By Julia Contarelli
Editor-in-Chief
Campus officials did not inform students about a shooting on Campus on Monday, Sept. 12, a possible violation of the Clery Act.
According to the Clery Act, an institution is required to give timely warnings of crimes that represent a threat to the safety of students or employees. It was named after Jeanne Clery, a 19-year-old college freshman who was raped and murdered in her Lehigh University campus residence hall in 1986. The unreported crimes on numerous campuses across the country led to the Jeanne Clery Disclosure of Campus Security Policy and Campus Crime Statistics Act.
“There are rules on alerts, we are aware of that,” said Kimberly Lessner, executive director of Marketing, Media and Communications.
The college’s obligation to send out a warnings depends on its judgement of the case being an ongoing threat to safety.

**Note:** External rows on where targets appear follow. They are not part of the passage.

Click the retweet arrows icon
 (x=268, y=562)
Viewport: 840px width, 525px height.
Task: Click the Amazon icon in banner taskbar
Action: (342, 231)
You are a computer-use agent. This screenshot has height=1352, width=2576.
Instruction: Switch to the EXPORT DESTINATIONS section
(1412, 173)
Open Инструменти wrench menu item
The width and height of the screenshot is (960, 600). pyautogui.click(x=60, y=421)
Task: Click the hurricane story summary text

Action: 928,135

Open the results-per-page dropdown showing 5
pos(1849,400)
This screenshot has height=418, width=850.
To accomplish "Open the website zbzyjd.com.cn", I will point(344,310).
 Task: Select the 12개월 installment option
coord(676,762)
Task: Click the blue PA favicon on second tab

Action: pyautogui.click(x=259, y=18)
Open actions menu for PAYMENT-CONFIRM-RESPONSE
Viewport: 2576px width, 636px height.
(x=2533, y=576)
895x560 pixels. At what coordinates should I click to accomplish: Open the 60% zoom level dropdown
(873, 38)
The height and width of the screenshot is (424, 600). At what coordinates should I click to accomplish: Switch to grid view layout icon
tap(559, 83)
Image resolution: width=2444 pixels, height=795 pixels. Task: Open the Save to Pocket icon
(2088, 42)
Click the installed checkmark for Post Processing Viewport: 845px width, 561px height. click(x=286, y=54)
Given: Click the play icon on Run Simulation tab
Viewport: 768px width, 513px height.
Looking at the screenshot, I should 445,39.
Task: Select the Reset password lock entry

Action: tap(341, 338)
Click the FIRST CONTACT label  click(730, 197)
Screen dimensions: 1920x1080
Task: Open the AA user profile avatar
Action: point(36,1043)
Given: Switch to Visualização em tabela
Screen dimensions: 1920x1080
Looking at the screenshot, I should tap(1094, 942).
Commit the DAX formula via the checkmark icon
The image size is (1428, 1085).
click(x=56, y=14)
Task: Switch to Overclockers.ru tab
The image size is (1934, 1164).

“Even if you are shooting into the air, the bullets got to come down. It is dangerous,” said Mackenzie King, Apache Chief and Student Senate Public Relations officer.
The Clery Act requires colleges to send a text, an email or other comparable alert to anyone who might be in the zone of risk, which could be anyone on campus.
According to Lessner, Campus Police are the ones responsible for alerting the students in this situation. They were the ones who decided that the Deadly Conduct case of a shooting on campus was not an imminent threat.
A TJC Press release issued at 3:47 p.m. on Wednesday, said the following:
“The incident involved unidentified male subjects coming to campus to confront a TJC student outside of a residence hall. TJC Campus Police responded immediately to the scene, secured the scene and also called Tyler Police to respond. The unidentified subjects fled the scene and TJC Campus Police made a determination that this was an incident isolated to a dispute initially involving a few individuals, male subjects and a female subject, and that the incident did not pose an immediate threat to students throughout the campus.”
RAs told everyone to stay inside the dorms.
“It was an official lockdown. Our RAs were basically telling us it was closed,” said sophomore resident, Anthony Green.
A group of students were outside of Rogers Student Center beating the drum for the TJC drumbeat tradition at the time.
“I stopped beating the drum as soon as I heard it, because I knew exactly what it was,” said Isis Bradley, TJC student.
Students also tweeted about it.
The Department of Education has the authority to fine colleges that fail to issue timely warnings and has done so several times in the recent past.